Is this self-perception based on objective truth? Does it reflect an accurate construction of Islam? It is over these questions that American officials and Western intellectuals obsess. Yet the questions are irrelevant. This is not a matter of right or wrong, of some posture or policy whose subtle tweaking or outright reversal would change the facts on the ground. This is simply, starkly, the way it is.

Every human heart does not yearn for freedom. In the Islam of the Middle East, "freedom" means something very nearly the opposite of what the concept connotes to Westerners - it is the freedom that lies in total submission to Allah and His law. That law, sharia, is diametrically opposed to core components of freedom as understood in the West - beginning with the very idea that man is free to make law for himself, irrespective of what Allah has ordained. It is thus delusional to believe, as the West's Arab Spring fable insists, that the region teems with Jamal al-Madisons holding aloft the lamp of liberty.
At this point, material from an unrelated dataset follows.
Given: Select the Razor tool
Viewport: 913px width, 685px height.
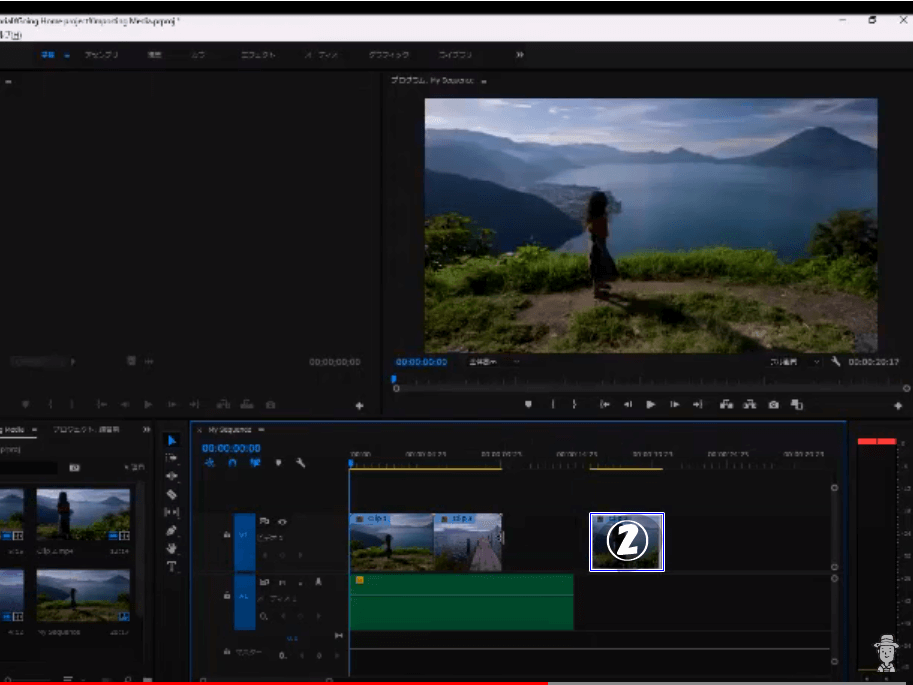Looking at the screenshot, I should click(x=172, y=492).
Do such revolutionary reformers exist? Of course they do...but in numbers barely enough to weave a fictional cover story. When push came to shove - and worse - the reformers were overwhelmed, swept away by a tide of Islamic supremacism, the dynamic, consequential mass movement that beckons endless winter.

That is the real story of the Arab Spring - that, and the Pandora's Box that opens when an American administration aligns with that movement, whose stated goal is to destroy America.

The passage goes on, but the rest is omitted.